3. The tool apparatus according to claim 1, wherein the temporary storage mechanism comprises a main spring element which is tensionable by the electric drive motor to store driving energy and which is automatically relaxable when the electric power supply system is decoupled from the bolt driving tool such that the temporarily stored driving energy is dissipatable in a controlled manner.

4. The tool apparatus according to claim 1, wherein the safety mechanism comprises a pawl, wherein the temporary storage mechanism is held by the pawl in the storage state and wherein the temporary storage mechanism is released by the pawl in the defined resting state.

5. The tool apparatus according to claim 1, wherein the safety mechanism comprises an electromechanical actuator, wherein the actuator automatically unlocks a locking device that holds the temporary storage mechanism in the storage state when the electric power supply system is decoupled from the bolt driving tool.

6. The tool apparatus according to claim 1, wherein the bolt driving tool includes a clutch and/or brake unit, wherein temporarily stored driving power in the temporary storage mechanism is dissipatable in a controlled manner by the clutch and/or brake unit.

7. The tool apparatus according to claim 1, wherein the safety mechanism comprises a safety switch, wherein phases of the electric drive motor are short-circuitable to dissipate temporarily stored driving power in the temporary storage mechanism in a controlled manner.

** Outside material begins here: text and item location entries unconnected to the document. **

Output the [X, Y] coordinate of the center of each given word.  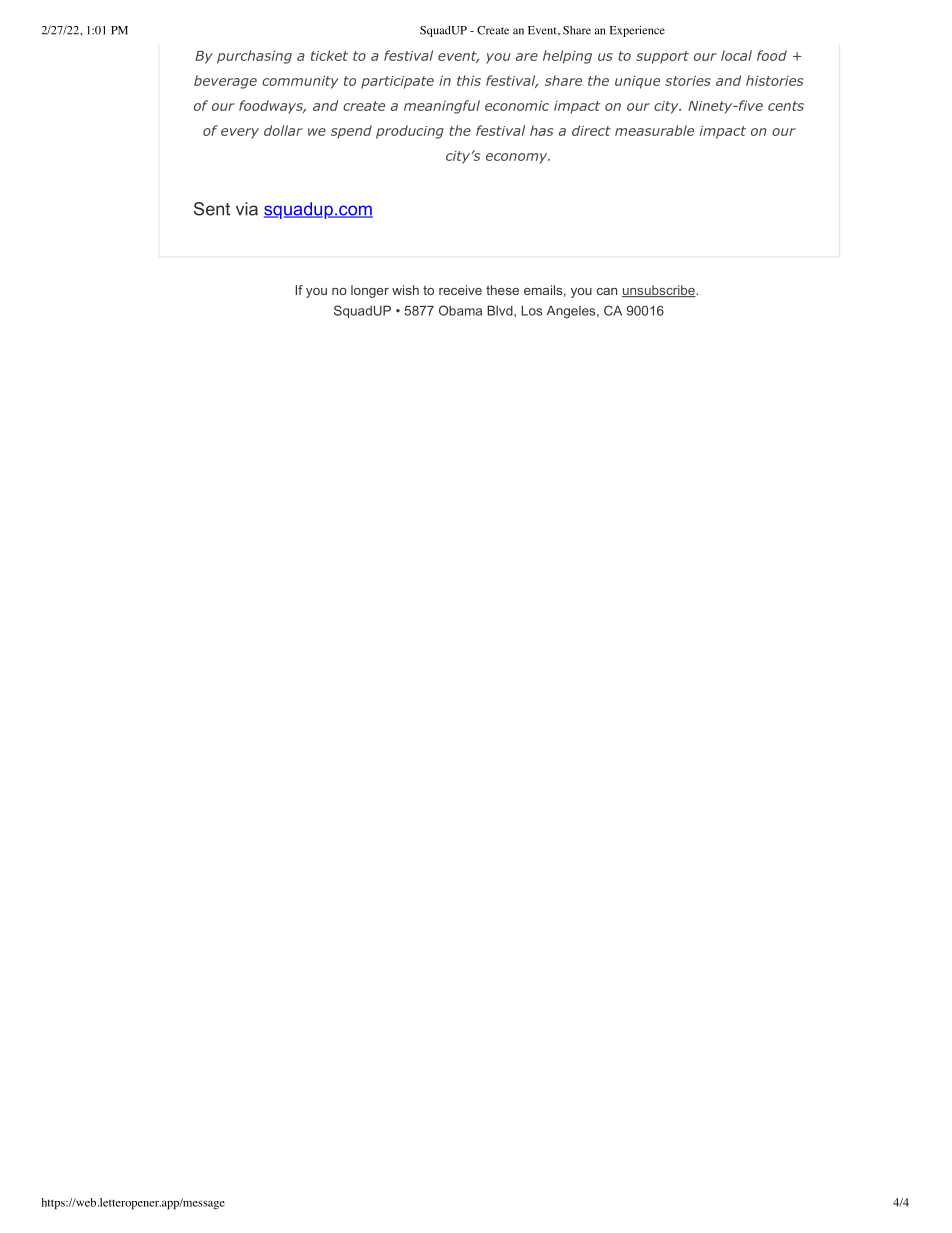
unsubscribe [659, 291]
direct [591, 130]
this [469, 80]
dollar [283, 130]
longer [370, 291]
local [736, 55]
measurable [654, 130]
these [502, 290]
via [247, 209]
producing [410, 132]
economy [518, 158]
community [300, 82]
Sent [212, 209]
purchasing [254, 57]
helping [567, 57]
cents [786, 106]
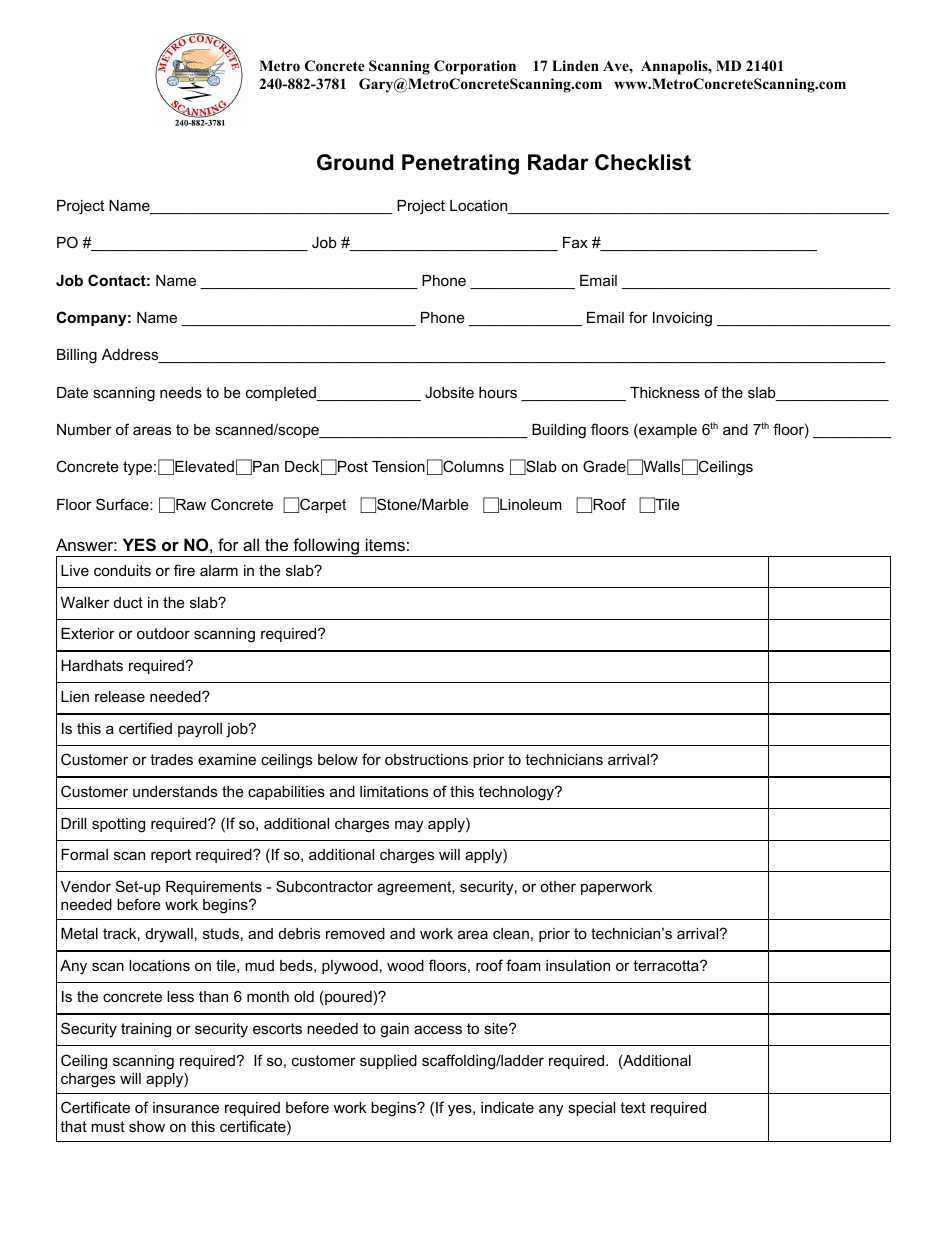 This document has width=952, height=1233. I want to click on trades, so click(171, 759).
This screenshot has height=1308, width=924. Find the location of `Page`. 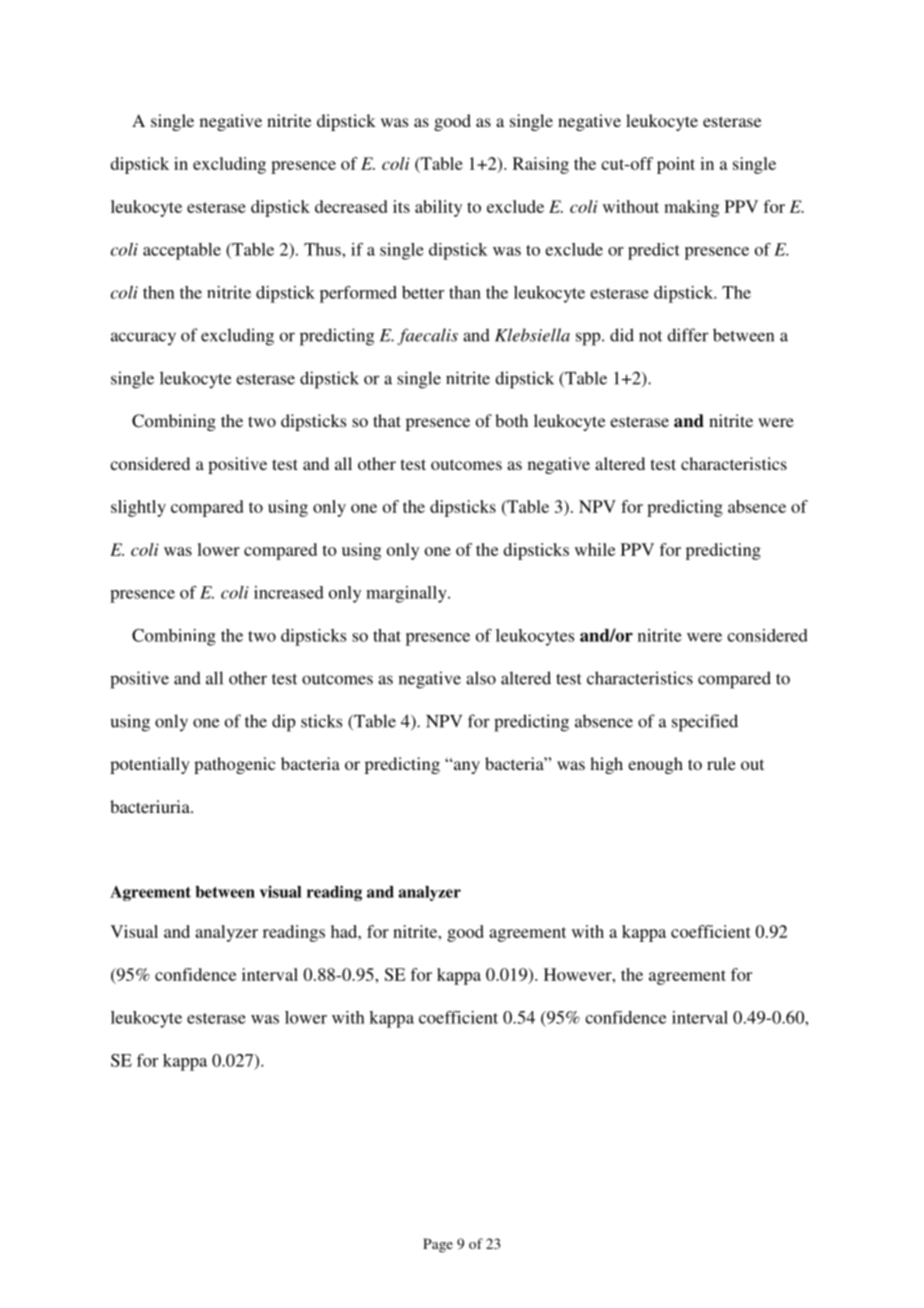

Page is located at coordinates (438, 1245).
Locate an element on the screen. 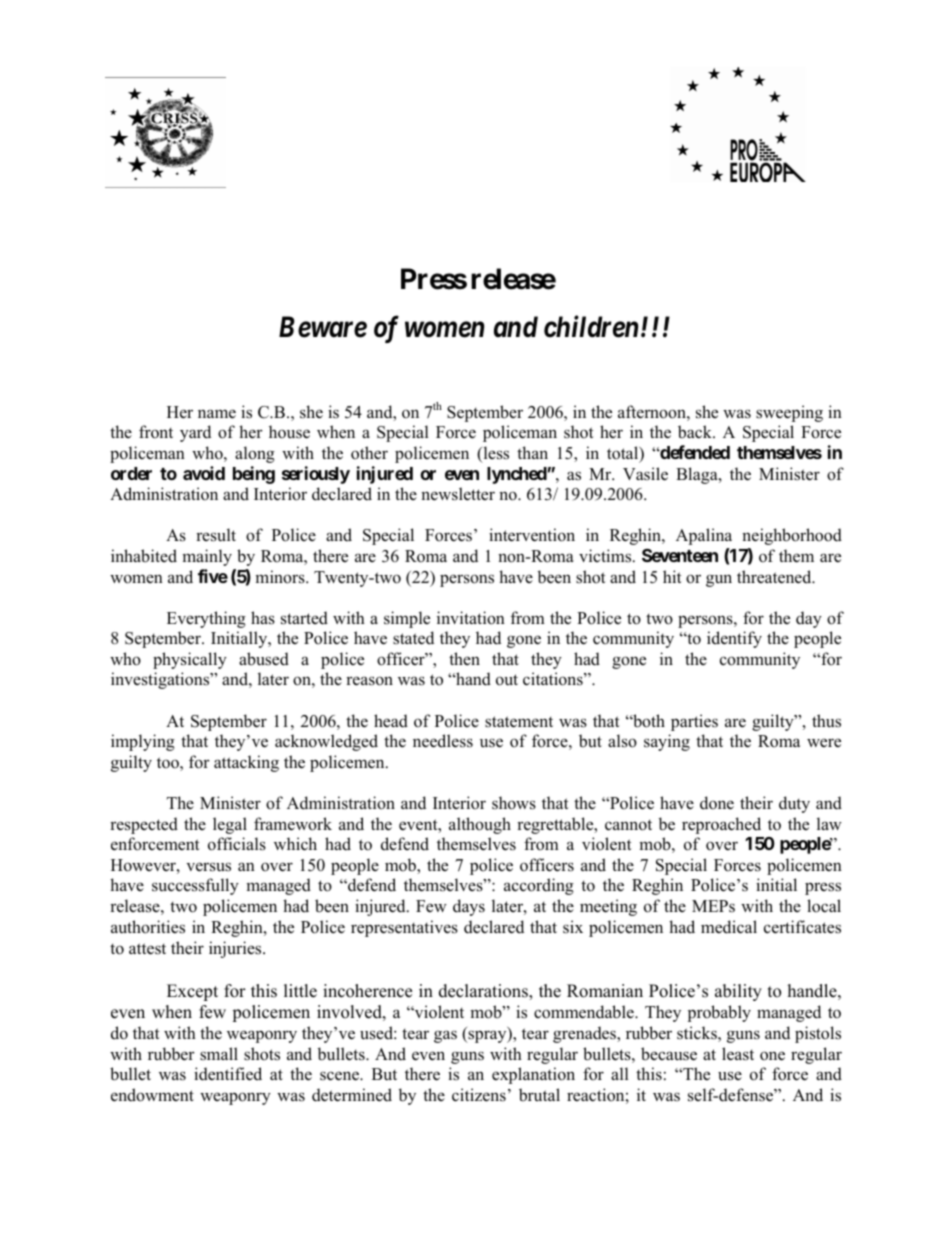 Image resolution: width=952 pixels, height=1233 pixels. result is located at coordinates (216, 535).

8. The tool apparatus according to claim 7, wherein the safety switch is a self-conducting electronic switch.

9. The tool apparatus according to claim 8, wherein the self-conducting electronic switch is a JFET.

10. The tool apparatus according to claim 1, wherein the electric drive motor is an electrically commutated electric motor.

11. The tool apparatus according to claim 1, wherein the electric drive motor comprises three phases and is triggerable by a bridge with freewheeling diodes which rectify a voltage generatable in dissipation of temporarily stored driving power in the temporary storage device.

12. An electrically operable bolt driving tool, comprising:

an electric drive motor and a temporary storage mechanism, wherein driving energy is deliverable to the temporary storage mechanism by the electric drive motor and wherein the driving energy is temporarily storageable in the temporary storage mechanism and suddenly dispensable in a driving operation by the temporary storage mechanism to drive a bolt; and

a safety mechanism, wherein the temporary storage mechanism is automatically transferable from a storage state into a defined resting state by the safety mechanism when an electric power supply system is decoupled from the bolt driving tool.

13. A method of operating an electrically operable bolt driving tool, wherein the bolt driving tool includes:

an electric drive motor and a temporary storage mechanism, wherein driving energy is deliverable to the temporary storage mechanism by the electric drive motor and wherein the driving energy is temporarily storageable in the temporary storage mechanism and suddenly dispensable in a driving operation by the temporary storage mechanism to drive a bolt;

and comprising the steps of:

automatically transferring the temporary storage mechanism from a storage state into a defined resting state by decoupling an electric power supply system from the bolt driving tool.